Russia has kept all these things in its big, burly heart — the gloating, the assumptions, Obama’s dismissal. It must be really feeling its oats now, as it blithely neglects to send us an invitation to the parley table. I won’t bitch too much if Russia is able, somehow, to impose peace on Syria. I do worry that the peace will have been imposed with an iron fist. And that this will once again validate the iron fist theory of foreign relations.
Speaking of gloating, that is how I imagine Vlad the Internet Impaler as he watched the U.S. election returns. I hear today that Mitch McConnell has somehow gotten John McCain and Lindsey Graham to back down on their promise to investigate those unsettling hacking charges. I’d like to think it took a few hours in a locked cellar with a large masked man — at least a reminder that Mitch knows where they live — but likely all it took was a stern talking to. So disappointing. Remember that scene in The Return of the King? When Aragorn says that the day may come when the men of the West west will not stand together — but that is NOT THIS DAY? I’m thinking that a wide shot would likely show a couple of cravens silently turning their horses and riding away. One of them has a soft southern accent. The other we’ll just call Grumpy.

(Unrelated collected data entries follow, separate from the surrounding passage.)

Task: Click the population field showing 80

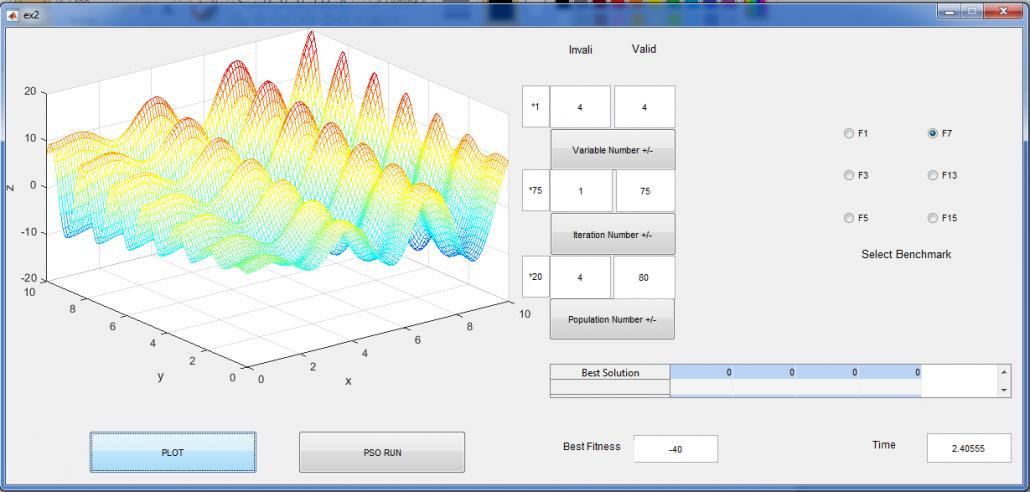Action: (x=645, y=277)
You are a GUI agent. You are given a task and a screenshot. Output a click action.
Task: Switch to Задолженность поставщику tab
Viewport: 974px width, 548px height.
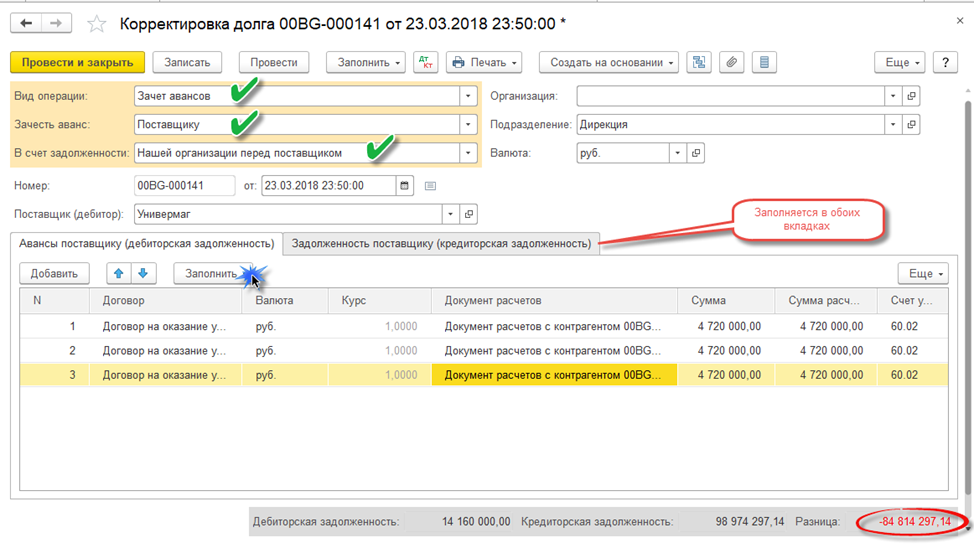(441, 243)
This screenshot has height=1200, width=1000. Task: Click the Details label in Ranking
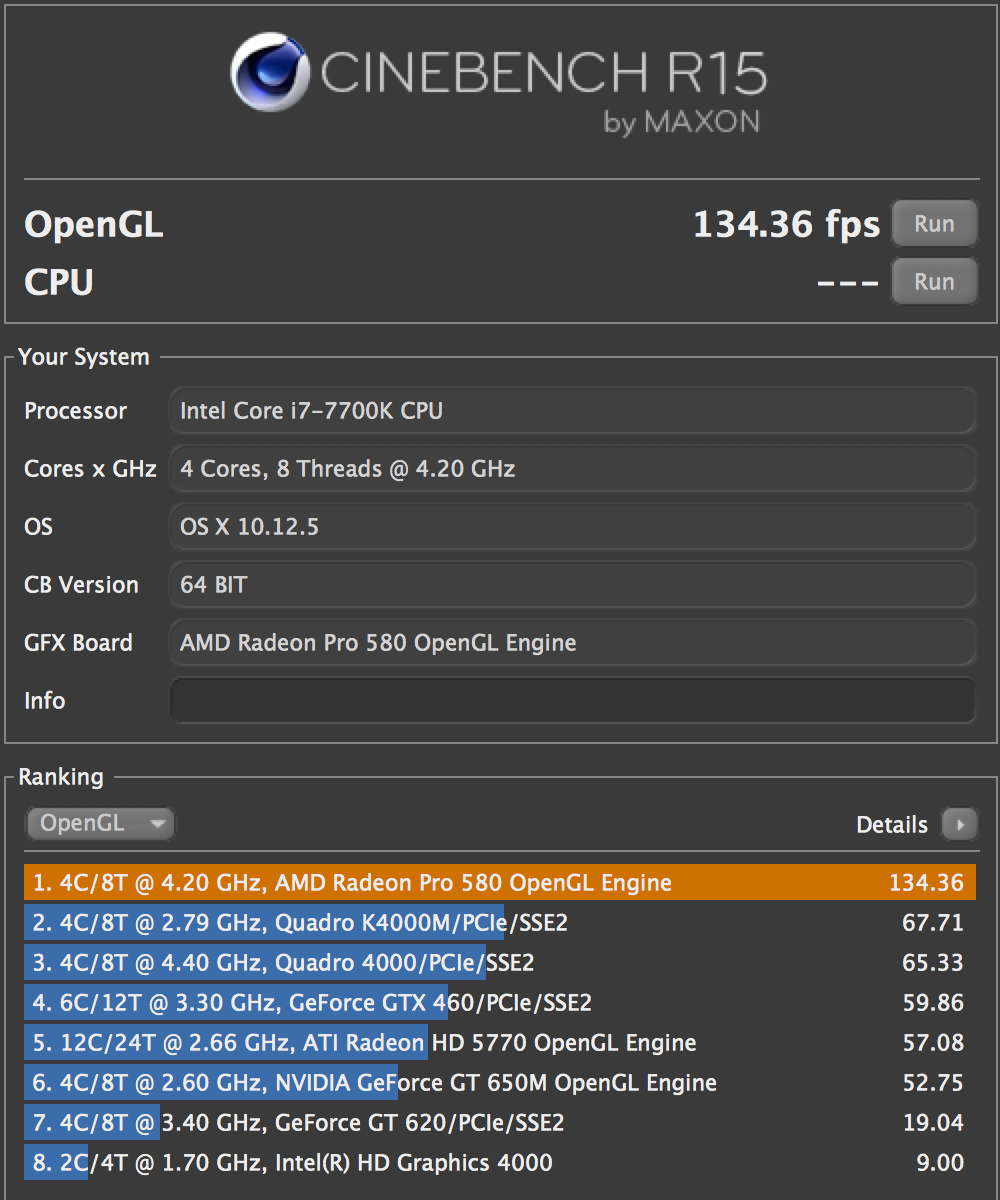click(x=891, y=825)
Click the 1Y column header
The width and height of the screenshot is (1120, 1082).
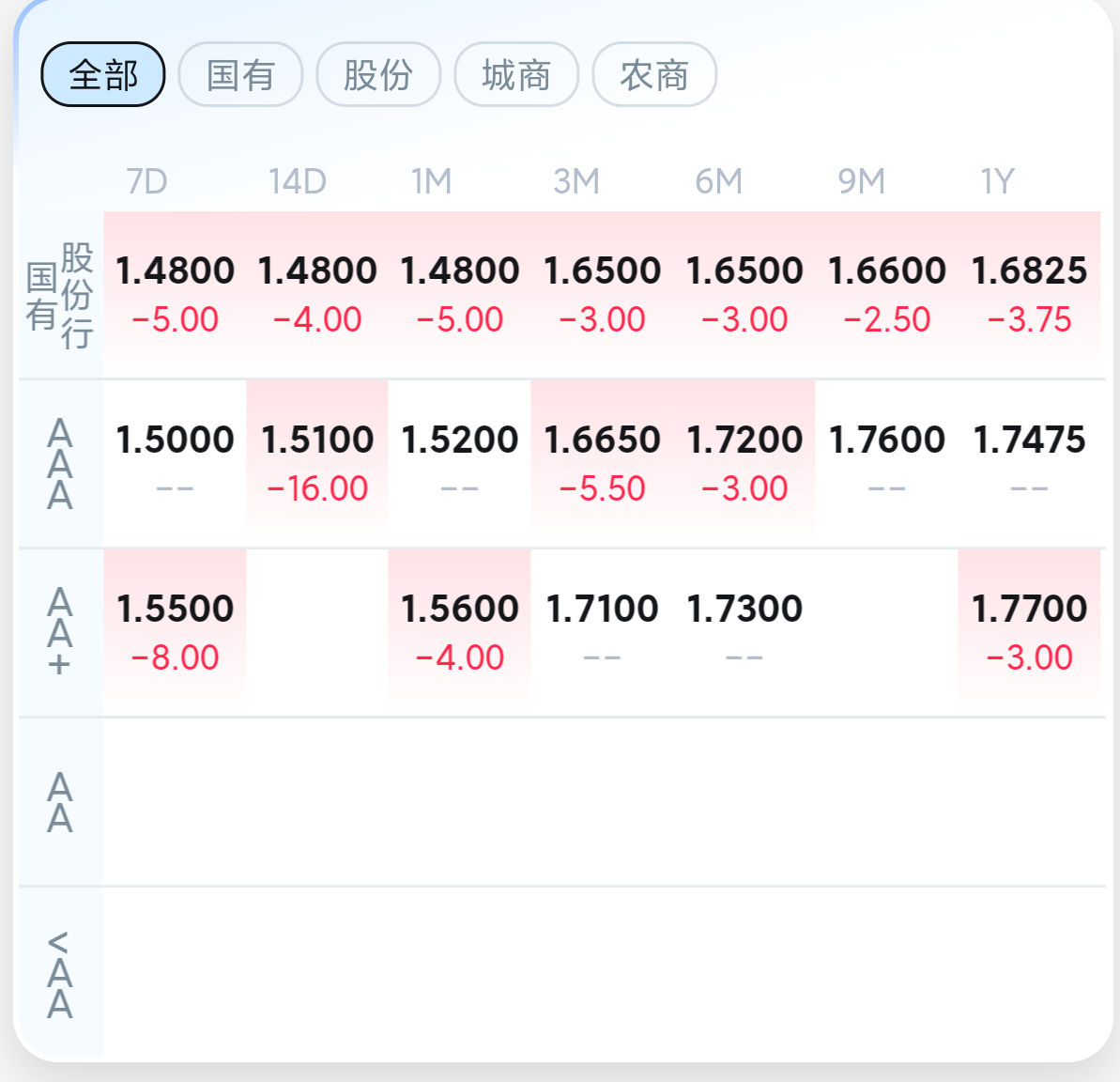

Which brings us, inevitably, to He Who Must Not Be Named. The Man in the High Tower. But here I must leave you. There is a certain dark magic in too much speculation, not to mention wildly mixed metaphors. Too much that should not be released into the world. Too much that has not yet come to pass. I wish all the best to the Russian people, who will have to find their own way through this uncertain future as the Age of Possibility gives way to the Age of the Big Man. As will we all. But it’s gonna be complicated.